■ Aim
Retype the stretch of the text on the 2016 Turkish coup attempt from "On the occasion" through "toward consolidated authoritarianism.", keeping every word and punctuation mark unchanged.

═════ Text passage

Turkey: the collective memory of the 2016 coup attempt

On the night of July 15, 2016, Turkey experienced yet another violent coup attempt. Military units occupied the state broadcaster and other strategic infrastructure and attacked parliament, declaring the establishment of a “Peace Council.”

Much of the army, however, remained loyal to the government and, together with the civilian resistance mobilized by President Recep Tayyip Erdoğan, crushed the attempted coup within a few frantic hours. Blood was left on the streets: more than 250 civilians lost their lives, with thousands injured.

What followed was the declaration of a state of emergency (OHAL), during which a veritable purge was carried out against the Hizmet movement founded by religious leader Fethullah Gülen — accused of being the mastermind behind the coup attempt — but also against other opponents of Erdoğan’s party: over 160,000 civil servants were dismissed and prosecuted, schools, businesses, and newspapers were shut down, and thousands fled into exile.

Today, the official narrative celebrates “national unity,” but the memory of this decade and the country’s future prospects shift radically depending on who remembers and tells the story.

On the occasion of the tenth anniversary, we have gathered four voices from Turkish society to explore how this episode — which shaped the country’s recent history — is remembered and reinterpreted.

Each testimony reveals deep fractures in the collective memory: for some, July 15 has become a day of defense of democracy; for others, the acceleration toward consolidated authoritarianism.

These pages are an invitation to retrace the events of that night ten years ago through the eyes of those who lived them, reflecting on what it means to live under the same sky, and on how different both the memories of those hours and the expectations for the future of Turkey can be.

══════════
═════ Given records

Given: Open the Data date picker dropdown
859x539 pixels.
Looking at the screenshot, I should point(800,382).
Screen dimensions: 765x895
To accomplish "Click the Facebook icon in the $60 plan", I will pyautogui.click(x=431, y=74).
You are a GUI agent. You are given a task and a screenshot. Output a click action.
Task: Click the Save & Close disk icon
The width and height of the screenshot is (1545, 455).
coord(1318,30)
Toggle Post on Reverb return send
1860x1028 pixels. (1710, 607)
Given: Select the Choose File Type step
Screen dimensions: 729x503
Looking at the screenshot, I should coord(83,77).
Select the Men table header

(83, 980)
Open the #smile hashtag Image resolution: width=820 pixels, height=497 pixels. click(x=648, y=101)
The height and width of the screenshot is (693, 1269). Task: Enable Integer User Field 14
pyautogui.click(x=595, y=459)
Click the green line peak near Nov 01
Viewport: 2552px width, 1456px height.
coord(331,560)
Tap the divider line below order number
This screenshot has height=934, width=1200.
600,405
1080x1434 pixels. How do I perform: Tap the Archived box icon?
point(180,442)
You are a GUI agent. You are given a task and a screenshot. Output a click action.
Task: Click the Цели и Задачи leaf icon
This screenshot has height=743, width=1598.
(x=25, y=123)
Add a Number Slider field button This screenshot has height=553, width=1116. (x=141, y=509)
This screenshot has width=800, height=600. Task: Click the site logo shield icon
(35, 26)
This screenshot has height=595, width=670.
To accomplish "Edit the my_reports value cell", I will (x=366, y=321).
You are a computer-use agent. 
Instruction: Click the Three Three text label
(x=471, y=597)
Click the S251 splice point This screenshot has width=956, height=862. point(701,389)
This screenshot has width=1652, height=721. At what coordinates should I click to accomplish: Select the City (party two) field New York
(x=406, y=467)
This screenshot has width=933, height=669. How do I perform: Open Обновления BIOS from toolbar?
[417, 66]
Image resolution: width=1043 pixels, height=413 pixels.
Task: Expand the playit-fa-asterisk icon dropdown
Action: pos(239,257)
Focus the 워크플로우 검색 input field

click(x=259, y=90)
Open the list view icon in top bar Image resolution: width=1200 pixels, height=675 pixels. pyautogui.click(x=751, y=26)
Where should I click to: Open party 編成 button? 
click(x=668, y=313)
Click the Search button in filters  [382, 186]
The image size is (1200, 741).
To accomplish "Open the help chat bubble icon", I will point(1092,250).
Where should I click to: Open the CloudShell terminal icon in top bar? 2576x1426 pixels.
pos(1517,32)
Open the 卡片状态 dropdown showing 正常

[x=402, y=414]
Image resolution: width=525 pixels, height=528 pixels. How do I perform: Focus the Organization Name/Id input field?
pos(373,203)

══════════

■ Task output
On the occasion of the tenth anniversary, we have gathered four voices from Turkish society to explore how this episode — which shaped the country’s recent history — is remembered and reinterpreted.

Each testimony reveals deep fractures in the collective memory: for some, July 15 has become a day of defense of democracy; for others, the acceleration toward consolidated authoritarianism.